Say you are an extremely talented athelete, with no aptitude for education at all, and that you want to play pro sports and are good enough to do it. If your sport is baseball, hockey or soccer, no problem. But if your sport is football, your name might be Maurice Clarett, and you'll find yourself locked out of everywhere. Perhaps then you'll sue -- isn't it unfair that others can agree to deprive you of the right to work? And the court will tell you: Unfair, yes, but too bad, you are still locked out...
"That's what unions do, they protect people in the union from people not in the union," said Judge Sonia Sotomayor ... That, she said, was the essence of labor law. "It might not be nice," she said. "But it's not illegal." -- NY Times.
The law says: "Go make money for some college until your period of servitude is over". No, that's not nice. But the idea that colleges are losing money from this arrangement, and so "deserve" yet further kickbacks from the pros, is risible.

You can mark the NFL's and NBA's debt to the college athletic departments for developing talent on their behalf "paid in full and then some" -- not ethically perhaps, but paid nonetheless.

3) Even if the pro leagues benefit from colleges' investments in players just as Barra imagines, so what? Isn't it exactly the job of colleges to develop the ability of talented young people so the can contribute productively to future employers?

When scholarship students in other departments (Business, English, Physics, whatever) go on to make valuable contributions to private businesses, do we say, "Those businesses are profiteering from the college's losses incurred in developing those students.
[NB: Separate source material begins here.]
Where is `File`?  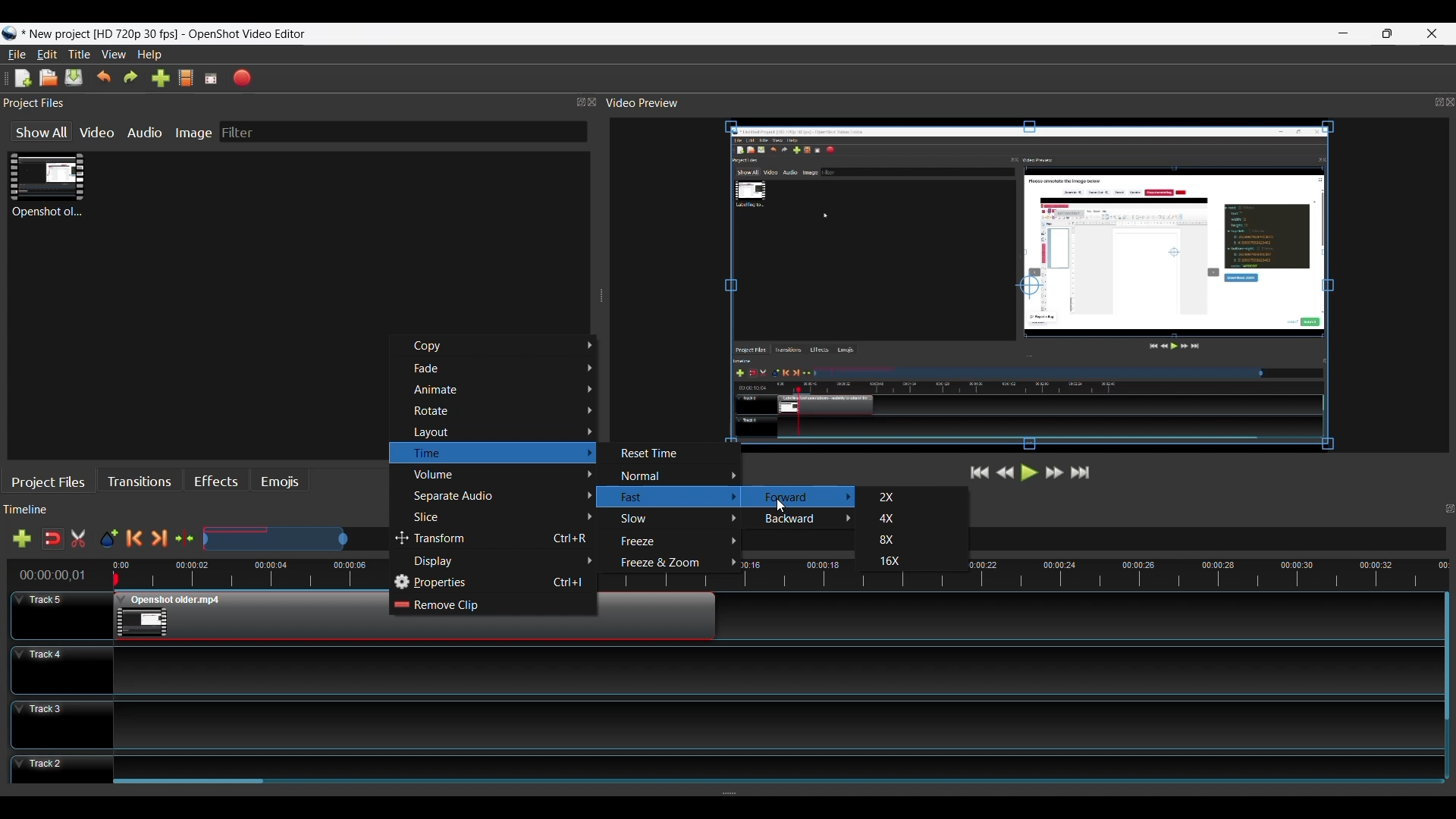
File is located at coordinates (15, 55).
So the businesses should be required to kick back some of their profits to that English Department"?

4) Even as Barra calculates it, that "$26 million", when spread over the budgets of the 50 or so athletic departments that produce almost all NFL and NBA players, amounts to little more than a rounding error. Nick Saban's contract alone is $32 million. He's just one guy.

So as noxious as Barra's proposal is in principle, in practice the whole thing amounts to nothing as a remedy for anything.

And now I'll close this rant with the rantiest part, about the issue that gets most under my skin. It has the least to do with the NCAA but the most to do with the cost of college education to everyone, which is why it gets the most under my skin. So I suggest that if you've already read enough, you stop now. You've been warned ...

5) Huge numbers like "$140,000" and "$65,000" thrown around as "the cost to a college or university of a full scholarship" are a bunch of marketing hooey, bogosties thrown about to cover the colleges' aggressive, revenue-maximizing price discrimination.

It works like this: If you set one price for a product for all buyers, there will be a lot of buyers who purchase it at that price who would have been willing to pay more, but didn't need to. You didn't get all from them that you could have.

If you're the seller, you want to get those people to pay more. You identify them, and discriminate among your different customers by finding ways to set for each customer a different price, the most he will pay. Price discrimination!

Retailers do this by selling "premium" versions of products at little extra cost to themselves. For instance, putting a hard cover on a book adds only pennies of cost to the publisher, but adds dollars to the price received from buyers who really want it when the hardcover edition comes out. Later the softcover edition comes out at a lower price for readers who don't want it quite so much.

The world's second-best price discriminators are airlines. They have extensive computer data bases informing them that for the same ticket the business traveler flying on short notice who really needs that seat will pay $X,XXX, while the business traveler booking a week in advance will pay $XXX, and the bargain-seeking retiree tourist who has a choice of 40 different flights will pay $29.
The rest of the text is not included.